It’s that time of the year: Deer are on a mission to make love and they won’t let anything stand in the way of coming across that perfect mate.
Kirby Johnson got caught up in the love-making frenzy Sunday, when a buck pranced out in front of her car, significantly delaying her trip home from the Wichita area to Lawrence.
“He hit the front of my car, smashed in the hood and the radiator into the engine, and then impacted the windshield, and then rolled on top of the hood into the ditch,” said Johnson, adding that her totaled car ended up in the wrong lane of traffic after the wreck. “I was in shock that it happened; I’m still in shock.”
Deer-vehicle accidents are a common occurrence this time of year, said Kansas Highway Patrol Trooper Josh Kellerman, especially between October and December, the peak of deer breeding season.
Last year, bucks and does caused 9,371 car crashes on Kansas roadways, according to state statistics. The deer-vehicle wrecks caused injuries to 318 drivers and killed six others.
“Just be aware,” Kellerman said. “If you see one crossing the road, that’s a good idea to slow down.
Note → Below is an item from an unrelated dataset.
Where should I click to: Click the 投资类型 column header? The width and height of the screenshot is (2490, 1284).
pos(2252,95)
They like to travel in packs so there may be more to follow.”
Deer are most prevalent on the roadway during dusk and dawn. But no matter how much you prepare, you never know when or where a deer might dart in front of your vehicle with little or no warning.
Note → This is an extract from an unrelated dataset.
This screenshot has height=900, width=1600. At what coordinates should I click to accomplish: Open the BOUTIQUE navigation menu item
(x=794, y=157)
A Topeka woman was seriously injured Friday morning when she swerved to avoid hitting a deer in the middle of Kansas Highway 10, just west of Lawrence, the highway patrol said. The woman, who wasn’t wearing a seat belt, rolled her car and was ejected.
Officers say hitting the deer head-on is generally preferred.
“It can reduce your risk … of injury, by just striking the deer, instead of swerving,” Kellerman said.
The accidents that are frustrating for drivers do mean good business for local auto body shops.
“A lot of people get surprise impacts,” said Michael Pearson, of Pearson Collision Repair, Seventh and Connecticut streets. “Some of them are fairly dramatic and some of them are fairly minor.”
If the cars aren’t totaled, Pearson said the accidents can cause up to $10,000 in repair bills.
Johnson, the woman who came into contact with a deer on her way to Lawrence, is a prime example of the frustrations the out-of-nowhere deer can cause.
She’s stuck having to drive a rental car while maintaining a full-time job and going to college in Kansas City. But she’s also thankful she wasn’t badly injured.
“It could’ve been worse,” Johnson said. “I’m lucky.”